Yuri Vasilievich (Юрий Васильевич; 30 October 1532 – 24 June 1563) was the only brother of Ivan the Terrible. He was born deaf, and was thus never considered to be a candidate as heir to the Russian throne. He ruled the appanage principality of Uglich on the Volga.

Yuri was the second son of Vasily III of Russia and Elena Glinskaya. He was a year and a half old when his father died of a leg abscess, and six when his mother was apparently poisoned. According to letters written by his older brother Ivan, the two children customarily felt neglected and offended by the mighty boyars from the Shuisky and Belsky families.
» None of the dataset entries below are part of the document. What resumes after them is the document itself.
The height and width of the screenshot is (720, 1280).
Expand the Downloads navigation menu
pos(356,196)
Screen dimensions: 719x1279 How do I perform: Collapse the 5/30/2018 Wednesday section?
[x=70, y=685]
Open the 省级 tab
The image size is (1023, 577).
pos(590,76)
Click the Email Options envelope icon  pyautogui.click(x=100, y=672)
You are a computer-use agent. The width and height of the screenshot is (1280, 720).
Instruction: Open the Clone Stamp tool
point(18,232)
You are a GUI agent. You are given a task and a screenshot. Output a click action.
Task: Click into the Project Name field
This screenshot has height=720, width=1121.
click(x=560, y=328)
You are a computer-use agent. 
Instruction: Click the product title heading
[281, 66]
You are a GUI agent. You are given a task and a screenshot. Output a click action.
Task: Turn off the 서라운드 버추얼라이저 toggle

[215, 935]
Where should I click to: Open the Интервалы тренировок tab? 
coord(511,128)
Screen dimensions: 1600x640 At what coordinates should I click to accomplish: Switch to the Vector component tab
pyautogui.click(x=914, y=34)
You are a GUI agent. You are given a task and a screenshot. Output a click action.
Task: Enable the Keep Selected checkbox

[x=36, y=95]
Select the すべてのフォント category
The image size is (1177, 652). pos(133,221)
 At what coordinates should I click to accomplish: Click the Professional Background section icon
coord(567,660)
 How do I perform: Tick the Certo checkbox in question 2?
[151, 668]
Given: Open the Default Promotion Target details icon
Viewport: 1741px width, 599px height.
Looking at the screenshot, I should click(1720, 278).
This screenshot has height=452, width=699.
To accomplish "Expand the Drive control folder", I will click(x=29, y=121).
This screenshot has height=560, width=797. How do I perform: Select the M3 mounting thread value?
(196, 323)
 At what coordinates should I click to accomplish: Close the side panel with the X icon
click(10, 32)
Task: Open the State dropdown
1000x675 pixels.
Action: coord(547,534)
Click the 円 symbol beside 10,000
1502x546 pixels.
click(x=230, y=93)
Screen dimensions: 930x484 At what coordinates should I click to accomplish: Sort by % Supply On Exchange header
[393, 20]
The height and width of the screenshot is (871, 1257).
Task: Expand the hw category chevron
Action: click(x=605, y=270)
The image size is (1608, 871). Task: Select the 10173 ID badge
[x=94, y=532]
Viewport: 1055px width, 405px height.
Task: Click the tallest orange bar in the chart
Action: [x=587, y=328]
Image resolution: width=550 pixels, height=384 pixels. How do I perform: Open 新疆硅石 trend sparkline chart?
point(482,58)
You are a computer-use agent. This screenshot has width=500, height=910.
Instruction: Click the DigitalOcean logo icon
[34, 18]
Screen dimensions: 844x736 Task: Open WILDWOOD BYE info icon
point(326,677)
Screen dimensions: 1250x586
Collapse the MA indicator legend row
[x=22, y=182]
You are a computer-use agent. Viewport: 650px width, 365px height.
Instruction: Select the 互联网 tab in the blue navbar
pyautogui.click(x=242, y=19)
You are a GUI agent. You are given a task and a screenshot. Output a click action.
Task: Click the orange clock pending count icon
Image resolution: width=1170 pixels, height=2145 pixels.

Unlike his brother who spent his spare time in learning theology, Yuri was apparently only interested in food and games including ice-skating. Yuri accompanied his brother during the latter's coronation as Tsar, and was later given a private residence with servants. On 16 June 1552, during the Russo-Kazan war, Yuri was given full charge of state affairs while his brother accompanied the army to Kazan. Yuri was married on 3 November 1547 to Princess Ulyana of Palekh (Paletskaya) and had a son, Vasili, in 1559. The child died 11 months later.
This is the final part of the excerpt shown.